A.    TOLERANSI BERAGAMA
Dalam kaitannya dengan toleransi antar umat beragama, toleransi hendaknya dapat dimaknai sebagai suatu sikap untuk dapat hidup bersama masyarakat penganut agama lain, dengan memiliki kebebasan untuk menjalankan prinsip-prinsip keagamaan (ibadah) masing-masing, tanpa adanya paksaan dan tekanan, baik untuk beribadah maupun tidak beribadah, dari satu pihakl ke pihak lain.
Hal demikian dalam tingkat praktek-praktek social dapat dimulai dari sikap bertetangga, karena toleransi yang paling hakiki adalah sikap kebersamaan antara penganut keagamaan dalam praktek social, kehidupan bertetangga dan bermasyarakat, serta bukan hanya sekedar pada tataran logika dan wacana.
Sikap toleransi antar umat beragama bisa dimulai dari hidup bertetangga baik dengan tetangga yang seiman dengan kita atau tidak. Sikap toleransi itu direfleksikan dengan cara saling menghormati, saling memuliakan dan saling tolong-menolong. Hal ini telah dicontohkan oleh Nabi Muhammad saw. ketika suatu saat beliau dan para sahabat sedang berkumpul, lewatlah rombongan orang Yahudi yang mengantar jenazah. Nabi saw. langsung berdiri memberikan penghormatan. Seorang sahabat berkata: “Bukankah mereka orang Yahudi wahai rasul?” Nabi saw. menjawab “Ya, tapi mereka manusia juga”.
 Jadi sudah jelas, bahwa sisi akidah atau teologi bukanlah urusan manusia, melainkan Tuhan SWT dan tidak ada kompromi serta sikap toleran di dalamnya. Sedangkan kita bermu’amalah dari sisi kemanusiaan kita. Mengenai system keyakinan dan agama yang berbeda-beda, al-Qur’an menjelaskan pada ayat terakhir surat al-kafirun yang berbunyi:
 
Artinya: “Katakanlah: "Hai orang-orang kafir, Aku tidak akan menyembah apa yang kamu sembah.  Dan kamu bukan penyembah Tuhan yang Aku sembah. Dan Aku tidak pernah menjadi penyembah apa yang kamu sembah, Dan kamu tidak pernah (pula) menjadi penyembah Tuhan yang Aku sembah. Untukmu agamamu, dan untukkulah, agamaku." (Q.S. Al-Kafiruun: 1-6).

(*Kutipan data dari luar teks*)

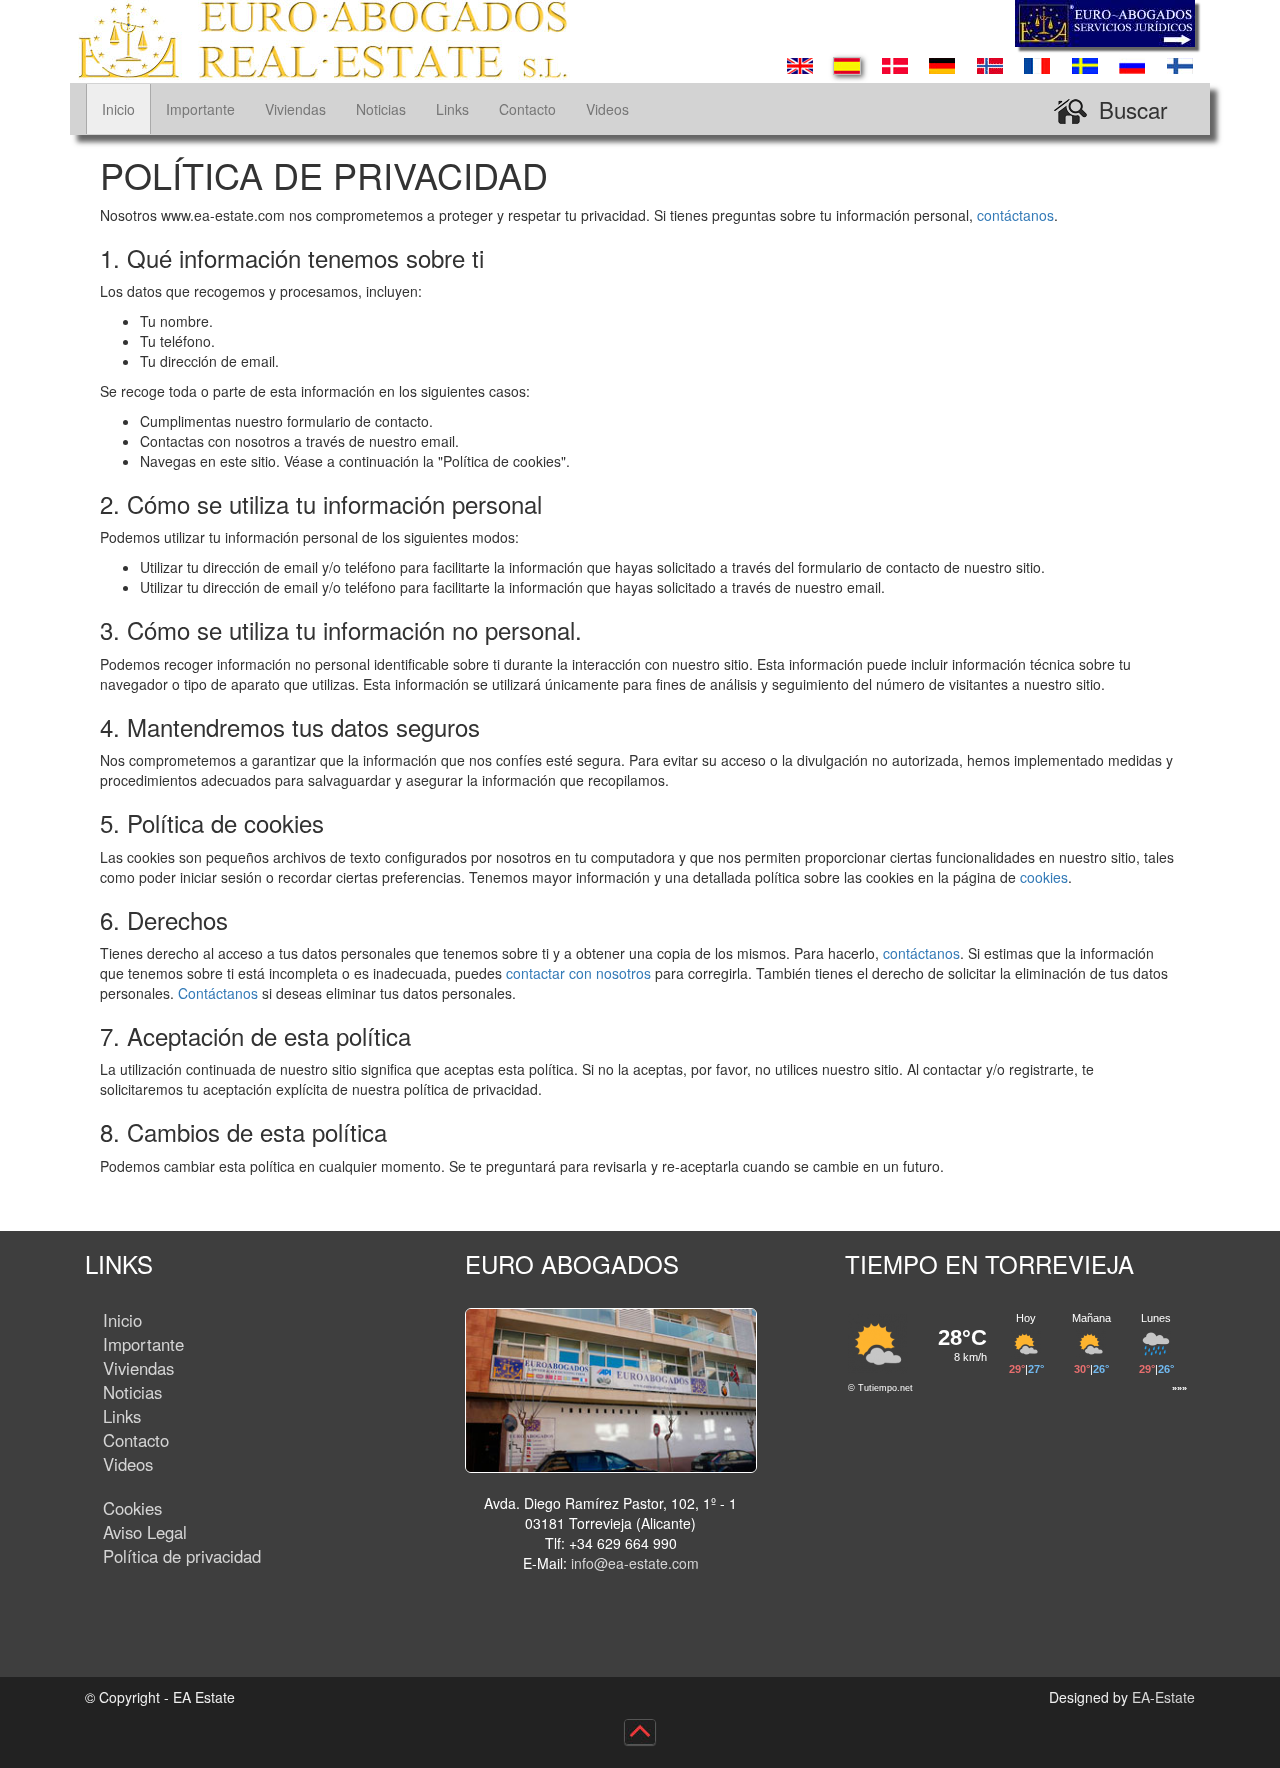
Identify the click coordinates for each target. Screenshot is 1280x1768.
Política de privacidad (182, 1556)
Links (452, 109)
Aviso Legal (145, 1532)
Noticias (381, 109)
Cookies (132, 1508)
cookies (1044, 877)
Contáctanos (218, 993)
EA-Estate (1163, 1697)
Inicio (118, 109)
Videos (607, 109)
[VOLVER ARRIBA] (640, 1732)
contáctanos (1015, 215)
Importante (200, 109)
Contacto (527, 109)
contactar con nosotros (578, 973)
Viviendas (295, 109)
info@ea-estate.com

Bahwa perinsip menganut agama tunggal merupakan suatu keniscayaan. Tidak mungkin manusia menganut beberapa agama dalam waktu yang sama; atau mengamalkan ajaran dari berbagai agama secara simultan. Oleh sebab itu, al-Qur’an menegaskan bahwa umat islam tetap berpegang teguh pada system ke-Esaan Allah secara mutlak; sedabgkan orang kafir pada ajaran ketuhanan yang ditetapkannya sendiri. Dalam ayat lain Allah juga menjelaskan tentang prinsip dimana setiap pemeluk agama mempunyai system dan ajaran masing-masing sehingga tidak perlu saling hujat menghujat.

B.     PERGAULAN MUDA-MUDI
1.      Mengucapkan dan menjawab salam
Islam mengajarkan kepada sesama muslim untuk saling bertukar salam apabila bertemu, seperti firman Allah SWT. Yang berbunyi sebagai berikut:

Artinya: “Apabila kamu diberi penghormatan dengan sesuatu penghormatan, Maka balaslah penghormatan itu dengan yang lebih baik dari padanya, atau balaslah penghormatan itu (dengan yang serupa). Sesungguhnya Allah memperhitungankan segala sesuatu.” (Q.S. An-Nisa’: 86).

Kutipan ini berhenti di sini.